While he enjoyed business in college, Zach said he “got really lucky” obtaining an internship at a Chicago-based company which eventually led to full-time position there. He then began working at a living wall design company, which grew his own interest in green building design.

This led to him founding Zauben in 2019, a green product and service company.

“Zauben brings life into cities, promoting green and smarter, energy efficient designs,” he said.

Living walls and green roofs are specialties of the firm.

Their self-sustaining green roofs create longevity to rooftops, reduce storm water runoff and noise pollution, help purify the air, and earn tax credits among other benefits. The roofs and walls incorporate plant growth in its framework..

Though their headquarters are in Chicago, Zach said he is still a Pittsburgher at heart, especially when it comes to the Steelers.

As far as being a student at Hampton, he was more into athletics at the time, including basketball, football and track. He said Hampton was definitely a benefit in his educational career. And, though he considered himself a bit of a “lazy student,” his parents think differently.

“I expected it from him. He always tried and has a good personality,” said Gregory Smith, who still lives in Hampton with Zach’s mother Debra.

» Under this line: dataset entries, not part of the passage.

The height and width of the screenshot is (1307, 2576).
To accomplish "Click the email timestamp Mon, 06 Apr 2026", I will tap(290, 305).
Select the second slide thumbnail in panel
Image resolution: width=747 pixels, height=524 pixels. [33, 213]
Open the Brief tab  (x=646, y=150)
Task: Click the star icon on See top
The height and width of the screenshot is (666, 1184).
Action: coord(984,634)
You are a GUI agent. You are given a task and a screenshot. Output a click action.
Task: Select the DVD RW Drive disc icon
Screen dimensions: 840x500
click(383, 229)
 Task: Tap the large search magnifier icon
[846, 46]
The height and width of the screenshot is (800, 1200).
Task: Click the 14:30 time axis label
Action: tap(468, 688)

“Zach’s always been an inspiration, a positive person and a people person,” said Debra. “I pray for him everyday.”

Smith credits the faculty and “top-talent teachers” for making a good impression on him and other students.

“They took a lot of pride in having a Blue Ribbon School. They prepared me for college,” he said.

And many Hampton teachers motivated him along the way. Just a few he recalled were high school physical education teacher Derek Brinkley; high school history teacher Thomas Gleason; and an English teacher Andrew Halter who “really made me want to do well.” He even remembers motivating projects Halter gave to his students.

Zach also recently reached out to Joe Afflerbach, who was his physics teacher at Hampton. Though the former alumni was probably close to 1,400 students ago, Afflerbach still recalls the very friendly student.

“He always had a smile. He was also very creative,” said Afflerbach.

He has an older and younger brother that both live in Chicago. His older sister lives in Pittsburgh. All are Hampton graduates.

Smith said he enjoys living in Chicago, though it’s definitely more busy than Pittsburgh. He makes it a point to always self-educate, so he reads a lot of biographies of people he admires and listens to podcasts.

Advice to students is “It’s OK to fail. It’s OK not to know what you want to do. Failure is part of the process.”

He’s a testament to that idea as he didn’t think he’d be doing what he is doing now when he entered IUP, but it’s about exploring and evolving.

“You’ll eventually find it,” he said.

Afflerbach said as a teacher it’s important “to motivate students to reach beyond themselves, to learn to problem solve and to grow as people.”

“Honestly, when I read Zach’s e-mail, I was shocked and, then proud of him. Shocked because I wasn’t sure Zach was listening and then proud when I realized that he was,” said Afflerbach.